# Data for the task start

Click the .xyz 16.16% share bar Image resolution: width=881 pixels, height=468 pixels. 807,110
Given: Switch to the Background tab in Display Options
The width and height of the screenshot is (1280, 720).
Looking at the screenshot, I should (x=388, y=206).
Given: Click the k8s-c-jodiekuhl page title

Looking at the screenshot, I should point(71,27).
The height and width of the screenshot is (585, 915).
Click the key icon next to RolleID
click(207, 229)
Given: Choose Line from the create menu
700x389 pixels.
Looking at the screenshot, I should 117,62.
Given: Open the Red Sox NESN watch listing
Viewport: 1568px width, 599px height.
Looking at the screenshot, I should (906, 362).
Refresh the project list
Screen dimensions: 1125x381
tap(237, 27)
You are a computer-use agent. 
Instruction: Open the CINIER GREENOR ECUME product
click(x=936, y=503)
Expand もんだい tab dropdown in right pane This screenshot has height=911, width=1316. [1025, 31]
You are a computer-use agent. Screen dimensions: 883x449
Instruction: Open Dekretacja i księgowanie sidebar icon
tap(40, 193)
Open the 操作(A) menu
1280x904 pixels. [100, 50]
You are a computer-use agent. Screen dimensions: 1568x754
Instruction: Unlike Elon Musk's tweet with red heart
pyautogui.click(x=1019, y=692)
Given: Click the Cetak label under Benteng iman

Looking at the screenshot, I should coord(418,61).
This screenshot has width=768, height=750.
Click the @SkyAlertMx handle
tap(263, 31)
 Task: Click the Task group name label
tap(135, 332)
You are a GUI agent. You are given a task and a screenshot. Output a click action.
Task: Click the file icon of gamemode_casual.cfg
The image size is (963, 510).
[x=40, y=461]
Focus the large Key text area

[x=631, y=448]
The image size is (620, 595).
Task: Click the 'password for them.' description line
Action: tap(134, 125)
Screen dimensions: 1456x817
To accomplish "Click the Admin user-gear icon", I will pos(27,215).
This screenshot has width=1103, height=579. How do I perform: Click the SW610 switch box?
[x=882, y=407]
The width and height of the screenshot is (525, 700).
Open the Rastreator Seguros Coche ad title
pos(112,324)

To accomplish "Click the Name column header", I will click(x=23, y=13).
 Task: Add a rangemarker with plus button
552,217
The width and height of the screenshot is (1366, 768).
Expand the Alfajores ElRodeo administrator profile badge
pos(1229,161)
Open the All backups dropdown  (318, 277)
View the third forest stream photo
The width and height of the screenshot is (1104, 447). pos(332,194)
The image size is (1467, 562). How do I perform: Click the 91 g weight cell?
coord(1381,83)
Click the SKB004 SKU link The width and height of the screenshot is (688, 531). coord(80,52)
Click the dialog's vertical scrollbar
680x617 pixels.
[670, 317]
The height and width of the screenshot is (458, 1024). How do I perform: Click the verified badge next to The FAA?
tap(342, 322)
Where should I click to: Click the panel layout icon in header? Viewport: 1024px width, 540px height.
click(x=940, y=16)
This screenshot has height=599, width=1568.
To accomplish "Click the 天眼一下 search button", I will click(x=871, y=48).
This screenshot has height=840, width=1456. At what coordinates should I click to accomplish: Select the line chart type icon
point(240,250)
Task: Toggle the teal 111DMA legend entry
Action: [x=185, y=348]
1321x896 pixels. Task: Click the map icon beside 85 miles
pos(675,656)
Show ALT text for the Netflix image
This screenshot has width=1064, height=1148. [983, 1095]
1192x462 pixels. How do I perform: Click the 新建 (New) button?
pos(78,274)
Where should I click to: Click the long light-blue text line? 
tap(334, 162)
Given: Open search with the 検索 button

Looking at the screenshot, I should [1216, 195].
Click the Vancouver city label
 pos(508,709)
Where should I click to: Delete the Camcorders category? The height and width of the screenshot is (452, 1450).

# Data for the task end

Exercise description -
Count the lines in the listing above that contain the string "title", treating uppercase and lowercase as different. Reply with the number only.

Response -
2